The statute of limitations for the Company’s U.S. federal income tax returns and certain state income tax returns remains open for tax year 2019 and thereafter. As of March 31, 2023, the tax years ended December 31, 2018 through December 31, 2022 for the Company’s PRC subsidiaries remained open for statutory examination by PRC tax authorities.

 

On December 22, 2017, the “Tax Cuts and Jobs Act” (“The Act”) was enacted. Under the provisions of The Act, the U.S. corporate tax rate decreased from 35% to 21%. As the Company has a June 30 fiscal year end, the lower corporate income tax rate was phased in, resulting in a U.S. statutory federal rate of approximately 28% for our fiscal year ended June 30, 2018, and 21% for subsequent fiscal years. Additionally, The Act imposes a one-time transition tax on deemed repatriation of historical earnings of foreign subsidiaries, and future foreign earnings are subject to U.S. taxation.

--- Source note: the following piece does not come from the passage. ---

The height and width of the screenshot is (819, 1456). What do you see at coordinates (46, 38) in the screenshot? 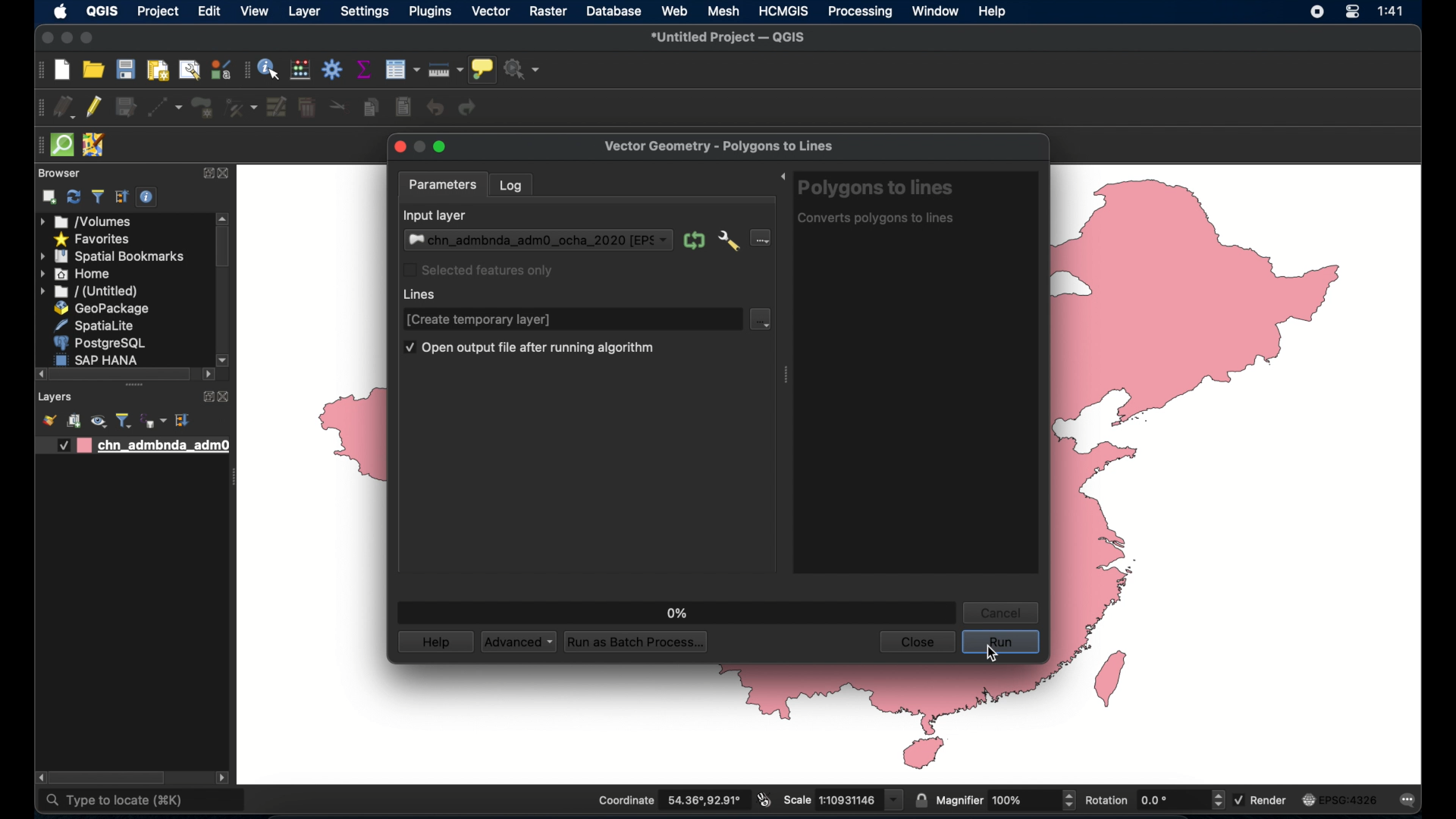
I see `close` at bounding box center [46, 38].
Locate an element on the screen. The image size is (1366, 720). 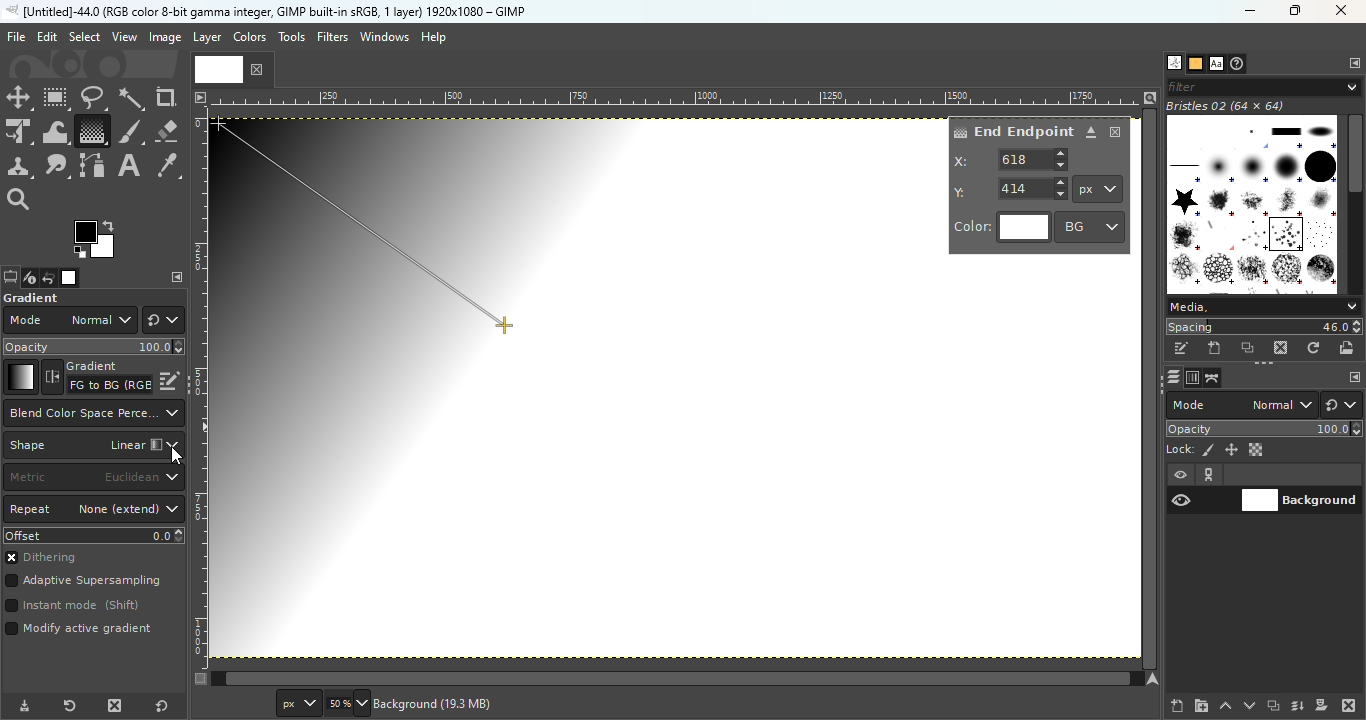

The change in rate caused the Company to re-measure its income tax liability and record an estimated income tax expense of US$744,766 for the year ended June 30, 2018. On December 22, 2017, Staff Accounting Bulletin No. 118 (“SAB 118”) was issued to address the application of U.S. GAAP in situations when a registrant does not have the necessary information available, prepared, or analyzed (including computations) in reasonable detail to complete the accounting for certain income tax effects of The Act. In accordance with SAB 118, additional work is necessary to do a more detailed analysis of The Act as well as potential correlative adjustments. Any subsequent adjustment to these amounts will be recorded to current tax expense in fiscal 2019 when the analysis is complete.